Stored data
★ ★ ★ ★ ★

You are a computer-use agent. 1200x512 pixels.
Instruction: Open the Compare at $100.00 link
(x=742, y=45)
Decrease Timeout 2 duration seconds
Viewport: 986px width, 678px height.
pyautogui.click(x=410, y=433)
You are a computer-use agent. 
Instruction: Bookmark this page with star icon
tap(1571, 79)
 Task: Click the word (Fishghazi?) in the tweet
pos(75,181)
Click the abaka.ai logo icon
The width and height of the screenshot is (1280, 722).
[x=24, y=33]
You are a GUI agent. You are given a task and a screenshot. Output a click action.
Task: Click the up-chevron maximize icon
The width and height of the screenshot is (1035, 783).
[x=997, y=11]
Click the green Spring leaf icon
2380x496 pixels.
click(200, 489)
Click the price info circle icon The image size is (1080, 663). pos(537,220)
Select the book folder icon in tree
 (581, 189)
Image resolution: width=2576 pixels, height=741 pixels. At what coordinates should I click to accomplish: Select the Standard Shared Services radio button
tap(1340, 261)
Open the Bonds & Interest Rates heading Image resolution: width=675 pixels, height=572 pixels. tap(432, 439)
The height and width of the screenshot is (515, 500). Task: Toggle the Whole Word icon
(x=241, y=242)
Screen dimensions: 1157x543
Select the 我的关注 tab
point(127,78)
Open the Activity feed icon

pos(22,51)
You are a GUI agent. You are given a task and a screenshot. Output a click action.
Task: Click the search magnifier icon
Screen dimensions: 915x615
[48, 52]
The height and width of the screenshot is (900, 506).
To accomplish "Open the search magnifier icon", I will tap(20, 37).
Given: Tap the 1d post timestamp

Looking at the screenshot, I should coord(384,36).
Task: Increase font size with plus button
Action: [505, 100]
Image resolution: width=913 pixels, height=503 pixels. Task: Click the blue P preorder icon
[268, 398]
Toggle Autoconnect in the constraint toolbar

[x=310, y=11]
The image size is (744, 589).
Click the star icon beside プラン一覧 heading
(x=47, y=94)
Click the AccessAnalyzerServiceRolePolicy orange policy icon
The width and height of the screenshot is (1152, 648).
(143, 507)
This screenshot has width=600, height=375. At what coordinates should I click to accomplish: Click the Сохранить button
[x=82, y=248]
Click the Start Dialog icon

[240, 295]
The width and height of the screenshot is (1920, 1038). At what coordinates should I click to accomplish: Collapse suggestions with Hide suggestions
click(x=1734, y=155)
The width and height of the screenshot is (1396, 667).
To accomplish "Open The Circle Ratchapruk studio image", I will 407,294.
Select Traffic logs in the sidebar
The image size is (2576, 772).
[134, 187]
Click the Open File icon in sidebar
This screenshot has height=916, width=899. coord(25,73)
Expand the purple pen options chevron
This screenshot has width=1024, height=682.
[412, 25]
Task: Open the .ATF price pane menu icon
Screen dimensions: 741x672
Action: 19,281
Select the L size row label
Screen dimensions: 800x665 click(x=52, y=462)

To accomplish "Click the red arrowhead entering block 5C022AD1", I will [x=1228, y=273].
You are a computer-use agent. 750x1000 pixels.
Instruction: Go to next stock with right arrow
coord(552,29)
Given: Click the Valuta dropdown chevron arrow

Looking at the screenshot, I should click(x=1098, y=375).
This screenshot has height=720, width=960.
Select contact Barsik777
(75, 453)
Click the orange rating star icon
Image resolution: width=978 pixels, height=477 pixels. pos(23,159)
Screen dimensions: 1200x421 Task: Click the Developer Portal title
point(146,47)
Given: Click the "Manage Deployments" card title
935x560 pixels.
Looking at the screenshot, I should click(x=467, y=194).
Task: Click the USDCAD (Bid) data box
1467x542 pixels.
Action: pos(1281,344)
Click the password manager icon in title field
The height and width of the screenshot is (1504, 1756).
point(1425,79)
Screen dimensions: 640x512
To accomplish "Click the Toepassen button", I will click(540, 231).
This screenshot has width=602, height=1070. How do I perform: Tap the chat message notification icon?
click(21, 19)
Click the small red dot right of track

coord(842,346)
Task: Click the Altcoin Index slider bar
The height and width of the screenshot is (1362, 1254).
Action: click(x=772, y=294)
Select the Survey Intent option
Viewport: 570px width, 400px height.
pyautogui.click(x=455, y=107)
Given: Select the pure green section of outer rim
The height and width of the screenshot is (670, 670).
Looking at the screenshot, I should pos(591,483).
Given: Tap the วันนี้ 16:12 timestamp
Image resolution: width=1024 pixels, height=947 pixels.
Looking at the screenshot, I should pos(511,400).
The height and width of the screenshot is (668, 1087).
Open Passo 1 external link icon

★ ★ ★ ★ ★

* **Problem**: The records above need to be duplicated. Keep every word unchanged.

* **Exercise solution**:
You are a computer-use agent. 1200x512 pixels.
Instruction: Open the Compare at $100.00 link
(x=742, y=45)
Decrease Timeout 2 duration seconds
Viewport: 986px width, 678px height.
pyautogui.click(x=410, y=433)
You are a computer-use agent. 
Instruction: Bookmark this page with star icon
tap(1571, 79)
 Task: Click the word (Fishghazi?) in the tweet
pos(75,181)
Click the abaka.ai logo icon
The width and height of the screenshot is (1280, 722).
[x=24, y=33]
You are a GUI agent. You are given a task and a screenshot. Output a click action.
Task: Click the up-chevron maximize icon
The width and height of the screenshot is (1035, 783).
[x=997, y=11]
Click the green Spring leaf icon
2380x496 pixels.
click(200, 489)
Click the price info circle icon The image size is (1080, 663). pos(537,220)
Select the book folder icon in tree
 (581, 189)
Image resolution: width=2576 pixels, height=741 pixels. At what coordinates should I click to accomplish: Select the Standard Shared Services radio button
tap(1340, 261)
Open the Bonds & Interest Rates heading Image resolution: width=675 pixels, height=572 pixels. tap(432, 439)
The height and width of the screenshot is (515, 500). Task: Toggle the Whole Word icon
(x=241, y=242)
Screen dimensions: 1157x543
Select the 我的关注 tab
point(127,78)
Open the Activity feed icon

pos(22,51)
You are a GUI agent. You are given a task and a screenshot. Output a click action.
Task: Click the search magnifier icon
Screen dimensions: 915x615
[48, 52]
The height and width of the screenshot is (900, 506).
To accomplish "Open the search magnifier icon", I will tap(20, 37).
Given: Tap the 1d post timestamp

Looking at the screenshot, I should coord(384,36).
Task: Increase font size with plus button
Action: [505, 100]
Image resolution: width=913 pixels, height=503 pixels. Task: Click the blue P preorder icon
[268, 398]
Toggle Autoconnect in the constraint toolbar

[x=310, y=11]
The image size is (744, 589).
Click the star icon beside プラン一覧 heading
(x=47, y=94)
Click the AccessAnalyzerServiceRolePolicy orange policy icon
The width and height of the screenshot is (1152, 648).
(143, 507)
This screenshot has width=600, height=375. At what coordinates should I click to accomplish: Click the Сохранить button
[x=82, y=248]
Click the Start Dialog icon

[240, 295]
The width and height of the screenshot is (1920, 1038). At what coordinates should I click to accomplish: Collapse suggestions with Hide suggestions
click(x=1734, y=155)
The width and height of the screenshot is (1396, 667).
To accomplish "Open The Circle Ratchapruk studio image", I will 407,294.
Select Traffic logs in the sidebar
The image size is (2576, 772).
[134, 187]
Click the Open File icon in sidebar
This screenshot has height=916, width=899. coord(25,73)
Expand the purple pen options chevron
This screenshot has width=1024, height=682.
[412, 25]
Task: Open the .ATF price pane menu icon
Screen dimensions: 741x672
Action: 19,281
Select the L size row label
Screen dimensions: 800x665 click(x=52, y=462)

To accomplish "Click the red arrowhead entering block 5C022AD1", I will [x=1228, y=273].
You are a computer-use agent. 750x1000 pixels.
Instruction: Go to next stock with right arrow
coord(552,29)
Given: Click the Valuta dropdown chevron arrow

Looking at the screenshot, I should click(x=1098, y=375).
This screenshot has height=720, width=960.
Select contact Barsik777
(75, 453)
Click the orange rating star icon
Image resolution: width=978 pixels, height=477 pixels. pos(23,159)
Screen dimensions: 1200x421 Task: Click the Developer Portal title
point(146,47)
Given: Click the "Manage Deployments" card title
935x560 pixels.
Looking at the screenshot, I should click(x=467, y=194).
Task: Click the USDCAD (Bid) data box
1467x542 pixels.
Action: pos(1281,344)
Click the password manager icon in title field
The height and width of the screenshot is (1504, 1756).
point(1425,79)
Screen dimensions: 640x512
To accomplish "Click the Toepassen button", I will click(540, 231).
This screenshot has width=602, height=1070. How do I perform: Tap the chat message notification icon?
click(21, 19)
Click the small red dot right of track

coord(842,346)
Task: Click the Altcoin Index slider bar
The height and width of the screenshot is (1362, 1254).
Action: click(x=772, y=294)
Select the Survey Intent option
Viewport: 570px width, 400px height.
pyautogui.click(x=455, y=107)
Given: Select the pure green section of outer rim
The height and width of the screenshot is (670, 670).
Looking at the screenshot, I should pos(591,483).
Given: Tap the วันนี้ 16:12 timestamp
Image resolution: width=1024 pixels, height=947 pixels.
Looking at the screenshot, I should pos(511,400).
The height and width of the screenshot is (668, 1087).
Open Passo 1 external link icon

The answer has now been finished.